*EXCERPT*.

============

THE ASAHI SHIMBUN
March 24, 2020 at 17:15 JST
Kande Hospital in Kobe’s Nishi Ward where workers are accused of abusing mentally disabled patients (Ryo Takeda)
KOBE--Hyogo prefectural police on March 24 rearrested four psychiatric hospital workers on charges of abusing patients and forcing two male patients to perform sexual acts on each other.
Motoki Wada, 27, a former assistant nurse at Kande Hospital in Kobe’s Nishi Ward, and three other male clinical nurses at the facility were rearrested on charges of quasi forcible indecency and assault, according to investigative sources.
Police on March 4 arrested Wada and five clinical nurses ranging in age from 26 to 41 on charges of forcing male in-hospital patients to kiss each other.
They were also suspected of pouring water on a patient in a bathroom, among other alleged abuses.
Wada and two nurses in the early hours of Oct. 31, 2018, are accused of forcing two male patients in their 50s and 60s to kiss each other.
On another occasion, Wada and two nurses on the evening of Sept. 20, 2019, are accused of making a male patient in his 70s sit in a chair in a bathroom and pouring water on him using a hose and bucket.
On the night of Sept. 25, 2019, Wada and two nurses are accused of placing a male patient in his 60s on the floor of a hospital room. Then they flipped over a bed with safety railings and placed it over the patient, trapping him underneath it for about 20 minutes.
“It was fun to see how they reacted,” Wada told police, according to sources.
During the investigation, police further found that Wada and the rearrested three nurses allegedly forced male patients to perform sexual acts on each other during the period from October 2018 to September 2019.

============

*PROVIDED MATERIAL*.
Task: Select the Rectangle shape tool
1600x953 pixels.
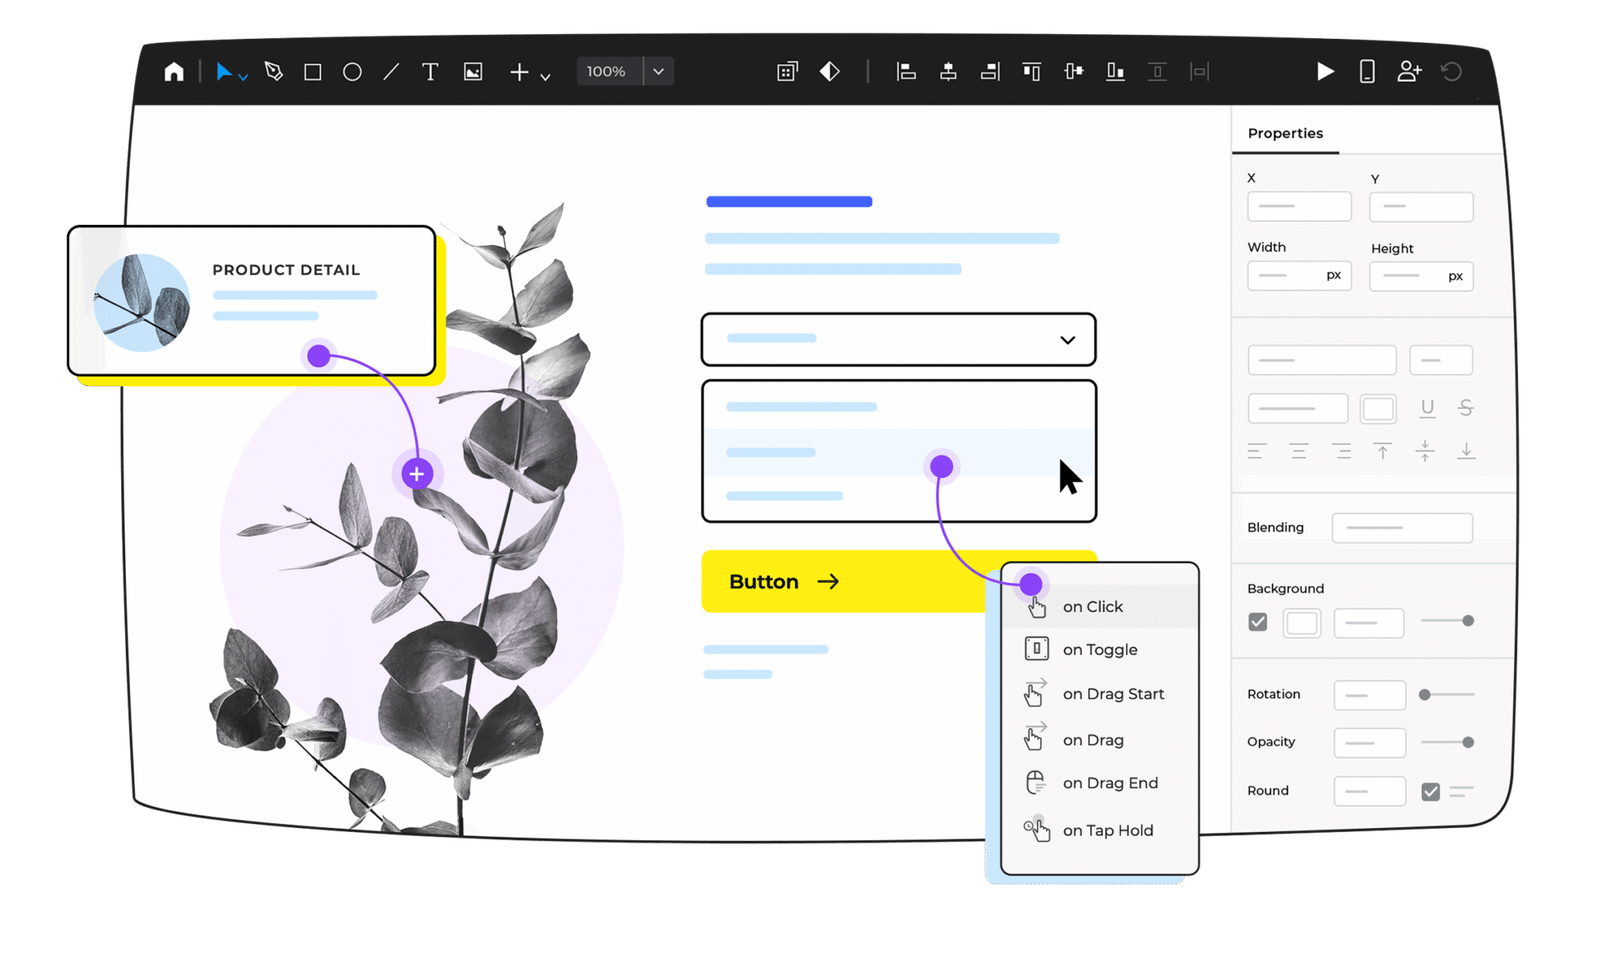Action: (x=312, y=72)
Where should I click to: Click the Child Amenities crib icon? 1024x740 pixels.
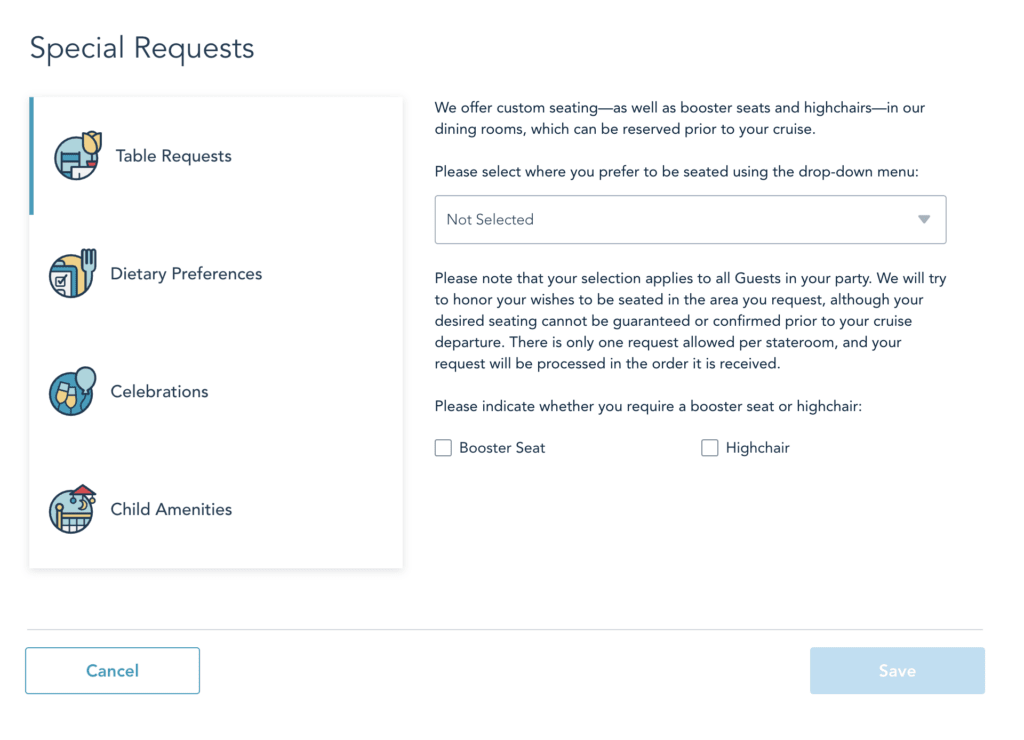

============

*WHAT YOU WILL DO*.
1) In the news report on the Kande Hospital abuse case, how long was the male patient in his 60s trapped under the overturned bed?
2) Carry on the news report on the Kande Hospital abuse case, picking up after its final sentence.

*TASK-BY-TASK ANSWERS*.
1) About 20 minutes.

2)
They also wrapped tape around a patient’s head, sources said.
The victims, between the ages of 50 to 79, were suffering from severe mental disorders.
Wada kept about 30 videos apparently shot while abusing patients on his smartphone, sources said.
The six arrested hospital workers including Wada shared these videos using a Line messaging app.
Under the Mental Health Law, it is not illegal to impose “physical restraint” and “isolation in a single occupancy room” under certain conditions on a patient hospitalized at a psychiatric hospital.
A law to prevent abuse against people with disabilities took effect in 2012, which requires knowledge of a disabled person being abused to be reported to a municipal government.
But such abuse occurring inside a hospital is exempt from the legal requirement.
Experts have pointed out that such a condition and legal loophole have put patients in a vulnerable position.
"Because the law makes an exception for hospitals, hospital workers may have a low level of consciousness,” said Hiroyuki Nagaoka, director of Sasanokai, a Saitama-based social welfare corporation, which works to prevent abuse of disabled people.